The position requires expertise in Kubernetes, distributed systems, and automation, with a strong emphasis on eliminating manual work through sophisticated tooling and optimization. As an SRE at NVIDIA, you'll be responsible for ensuring maximum reliability and uptime of GPU cloud services while enabling developers to make system changes safely and efficiently.
The role offers a unique opportunity to work with cutting-edge technology in AI and cloud computing, while being part of a diverse and intellectually curious team that values problem-solving and openness. You'll be involved in the entire service lifecycle, from design consulting to production support, and will have the chance to work on meaningful projects with significant impact.

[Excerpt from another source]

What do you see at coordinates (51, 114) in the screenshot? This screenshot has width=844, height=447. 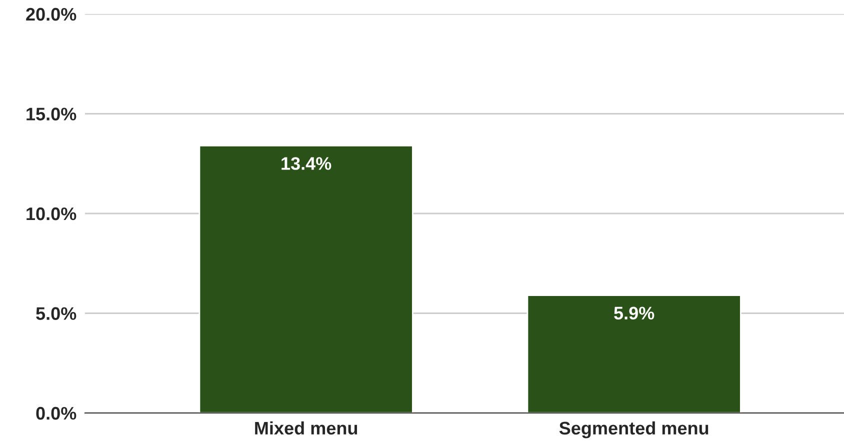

NVIDIA offers competitive compensation, including a base salary range of $168,000 - $333,500 (depending on level), equity, and comprehensive benefits. The company promotes a blame-free environment that encourages self-direction and provides support and mentorship for professional growth.
The ideal candidate will bring 10+ years of experience, strong coding skills in languages like Python or Go, and deep knowledge of Linux and containers. You'll be joining a company at the forefront of AI and digital twins technology, transforming major industries and making a profound impact on society.
Working at NVIDIA means being part of a team that tackles challenges no one else can solve, with the opportunity to contribute to groundbreaking technological advancements. The role offers flexibility with remote work options and the chance to collaborate with some of the most forward-thinking professionals in the technology industry.